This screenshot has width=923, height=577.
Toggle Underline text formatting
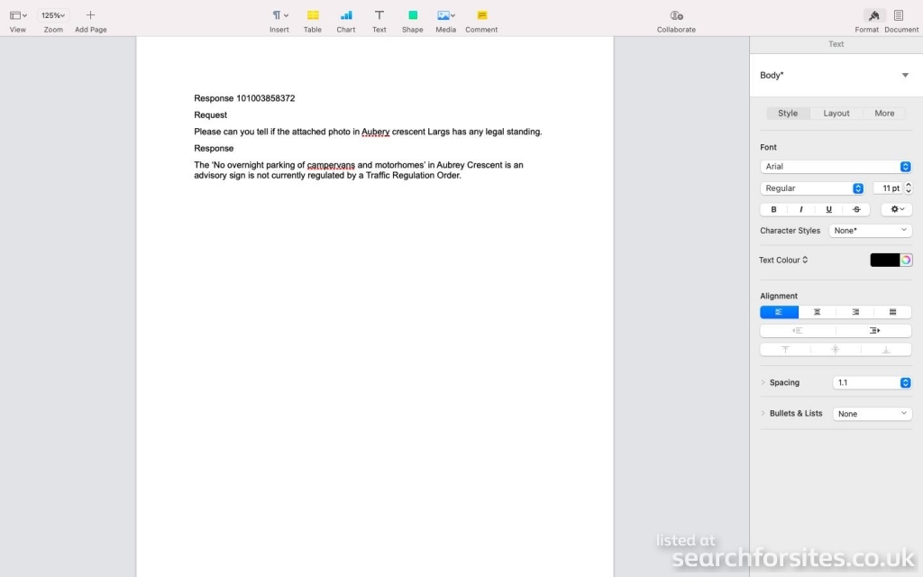[829, 209]
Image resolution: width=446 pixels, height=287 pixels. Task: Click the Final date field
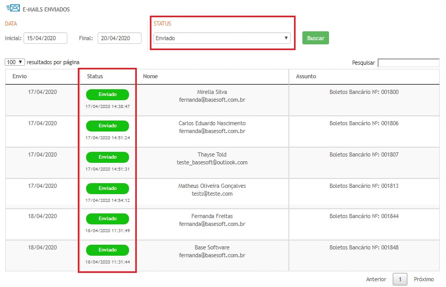tap(119, 38)
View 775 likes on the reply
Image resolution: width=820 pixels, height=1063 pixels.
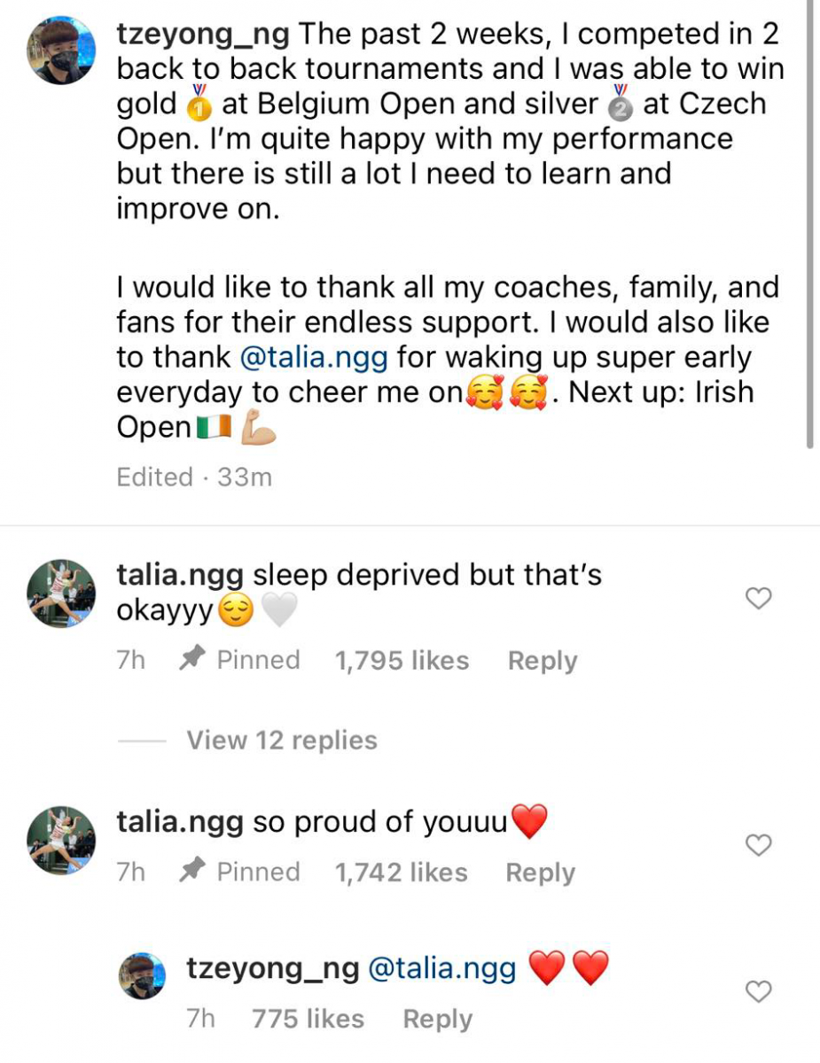pos(308,1019)
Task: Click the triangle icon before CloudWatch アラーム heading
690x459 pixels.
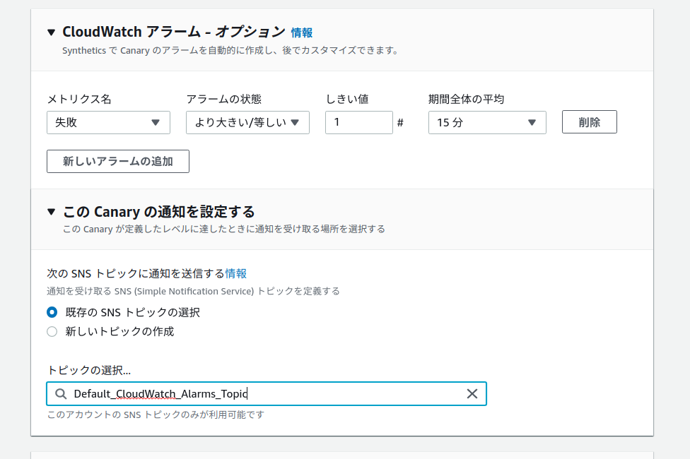Action: pyautogui.click(x=52, y=31)
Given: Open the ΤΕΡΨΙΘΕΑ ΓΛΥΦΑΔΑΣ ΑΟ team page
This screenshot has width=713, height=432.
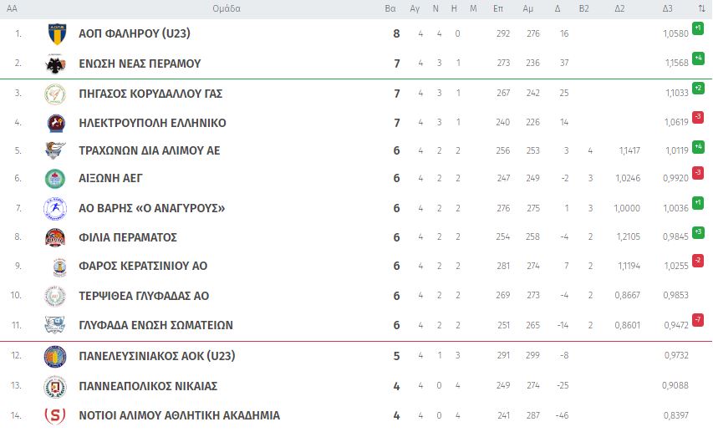Looking at the screenshot, I should click(143, 296).
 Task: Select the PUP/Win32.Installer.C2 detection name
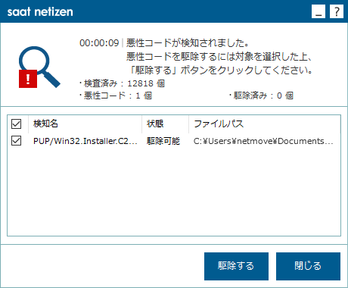(85, 141)

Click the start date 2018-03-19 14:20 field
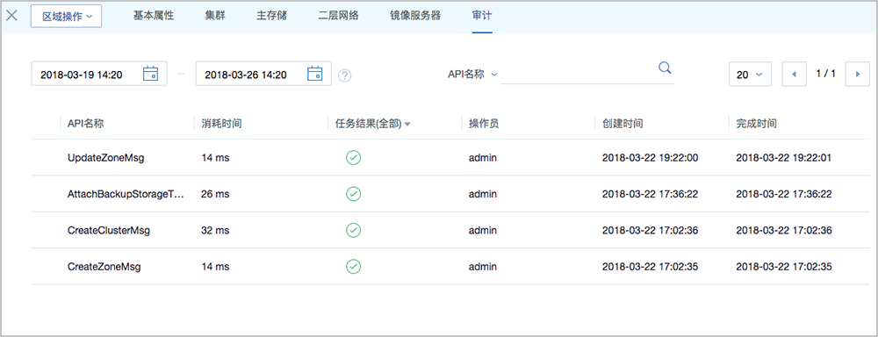(99, 74)
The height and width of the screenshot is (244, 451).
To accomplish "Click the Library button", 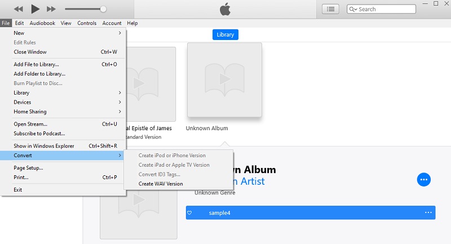I will click(226, 34).
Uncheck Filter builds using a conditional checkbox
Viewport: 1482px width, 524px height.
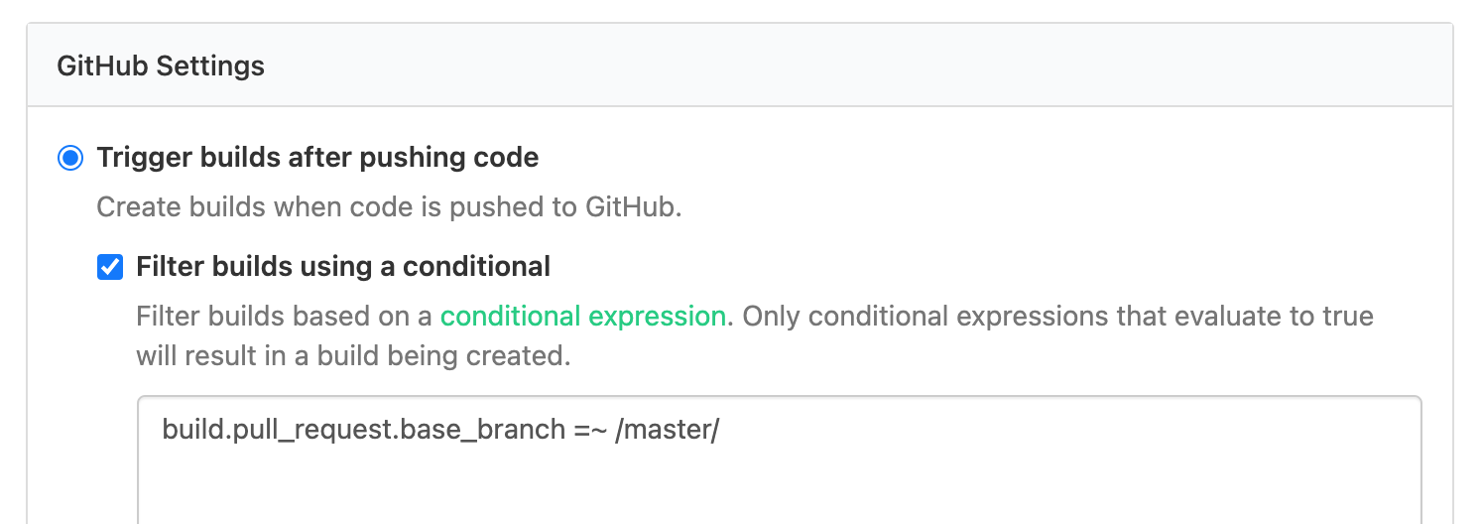[110, 267]
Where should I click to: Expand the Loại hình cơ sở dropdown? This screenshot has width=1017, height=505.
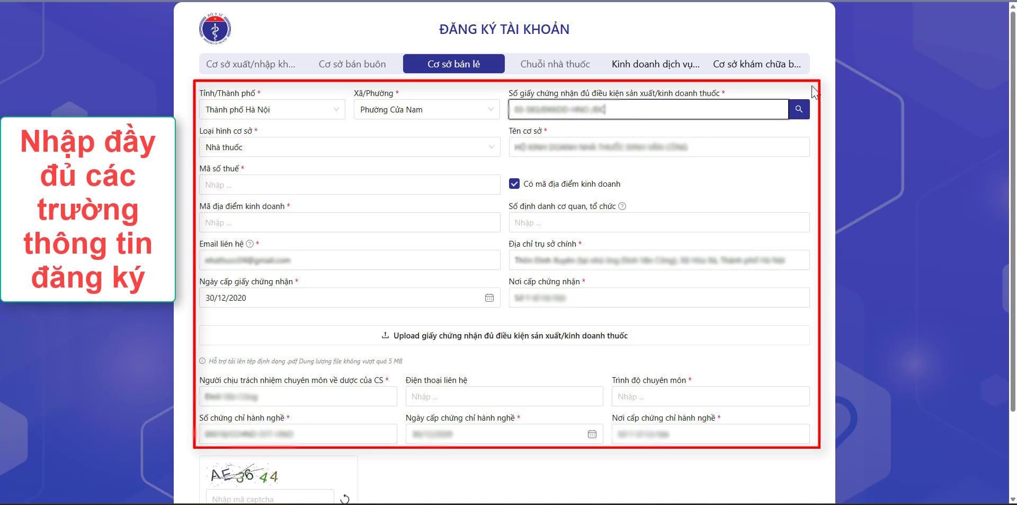click(350, 147)
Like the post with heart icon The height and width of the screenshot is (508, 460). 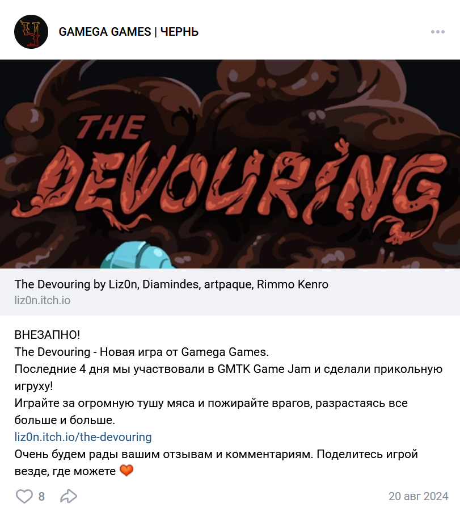click(24, 496)
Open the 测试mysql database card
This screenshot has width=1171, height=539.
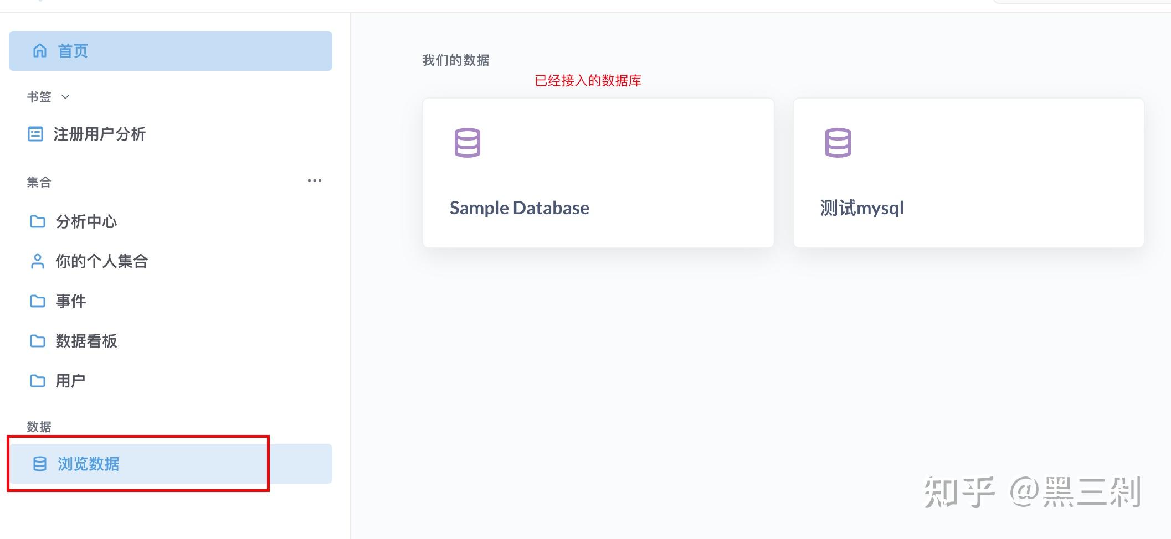coord(968,173)
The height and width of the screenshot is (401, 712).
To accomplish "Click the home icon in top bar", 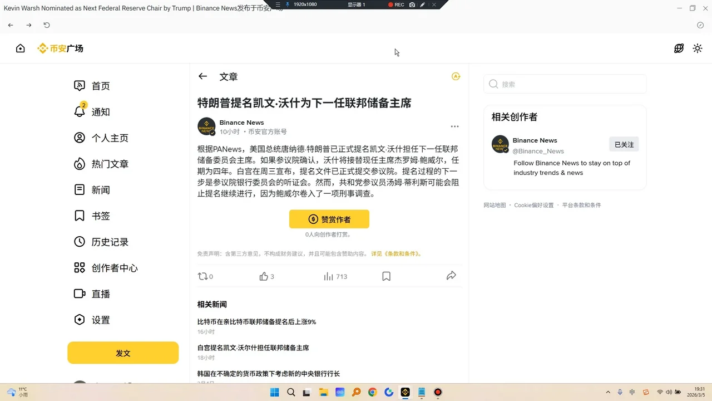I will point(21,48).
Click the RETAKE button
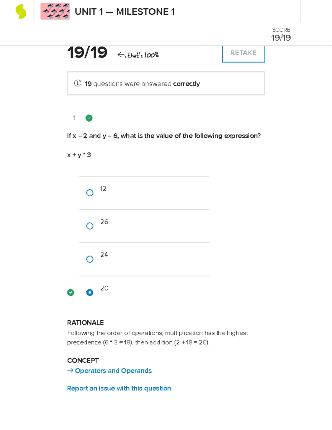Image resolution: width=332 pixels, height=430 pixels. (x=243, y=53)
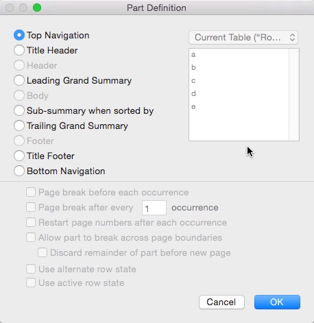Choose the Bottom Navigation part
Viewport: 314px width, 323px height.
tap(19, 171)
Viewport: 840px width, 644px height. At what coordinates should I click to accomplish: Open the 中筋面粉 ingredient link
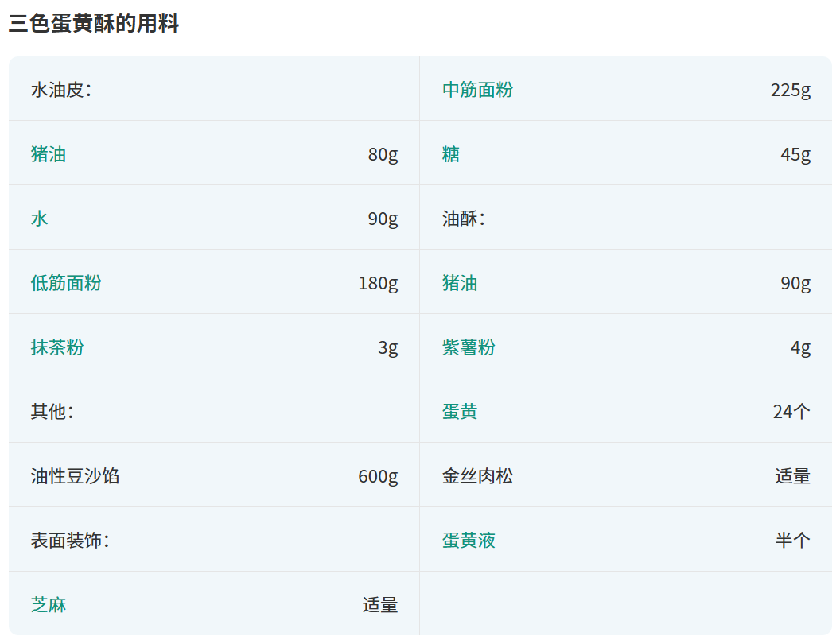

Exercise prompt - Take the records above from their first line through the line with "Given: Open the" and set those lines down word for word, minus the pictures.

Finished task -
This screenshot has width=923, height=577.
Toggle Underline text formatting
[829, 209]
Image resolution: width=446 pixels, height=287 pixels. Task: Click the Final date field
tap(119, 38)
View 775 likes on the reply
Image resolution: width=820 pixels, height=1063 pixels.
pos(308,1019)
Task: Click the triangle icon before CloudWatch アラーム heading
690x459 pixels.
Action: pyautogui.click(x=52, y=31)
Given: Open the ΤΕΡΨΙΘΕΑ ΓΛΥΦΑΔΑΣ ΑΟ team page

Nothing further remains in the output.